Why Separate Finances Are Costing Shayna More Than She Realizes
Shayna earns $65,000 annually, but her take-home pay is reduced by garnishment from a credit card judgment. Her partner works two jobs bringing in $40,000 to $60,000 annually. That is a combined household income with real capacity, yet Shayna is navigating debt repayment and a coming baby.
Wage garnishment typically takes a fixed percentage of disposable income, meaning Shayna’s effective monthly cash flow is already reduced before she pays a single bill. On top of that, Shayna has about $12,000 in student loans and another $7,000 in payday loans. Layering payday loan debt, which carries triple-digit annual interest rates in most states, on top of a garnished paycheck, creates a cash-flow trap: money leaves before she can direct it. The payday loans likely carry interest rates that make the balance grow faster than minimum payments shrink it.
So what should she do? First of all, she shouldn’t buy a new car. “Do you think taking on another car payment that’s even bigger is going to help in any way, shape, or form to help you get out of this mess?” co-host Ken Coleman asked.
Kamel suggested she start tackling the debt first. “Let’s get real clear on that credit report,” he said. “Let’s lay them out smallest to largest, and then you’re going to make a budget for the first time.” Shayna should cover only “your four walls right now: food, utilities, shelter, transportation.” Everything else goes to debt reduction.
During the call, Shayna also revealed that she doesn’t have insurance on her current vehicle. “You are putting yourself at huge risk,” Kamel warned. “I would cut everything down to the bone before I went without insurance.”

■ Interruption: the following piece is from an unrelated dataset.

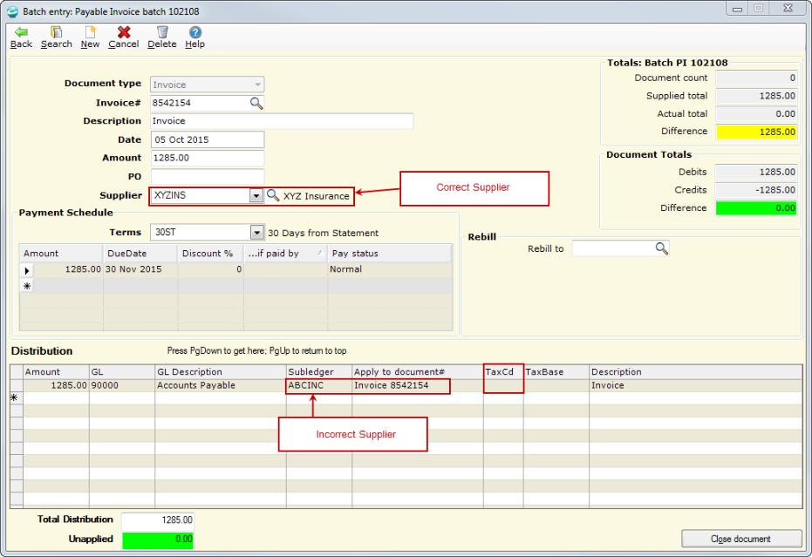
Task: Select the Date field showing 05 Oct 2015
Action: pos(207,139)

Driving an uninsured vehicle worth approximately $5,000 while pregnant exposes Shayna to liability that could dwarf every debt she currently carries. A single at-fault accident without insurance can result in a judgment that triggers additional wage garnishment,
Kamel closed with encouragement: “We’re rooting for you. We’re not trying to be harsh on you. We’re trying to give you the reality so you can face the facts and then take the proper next steps.”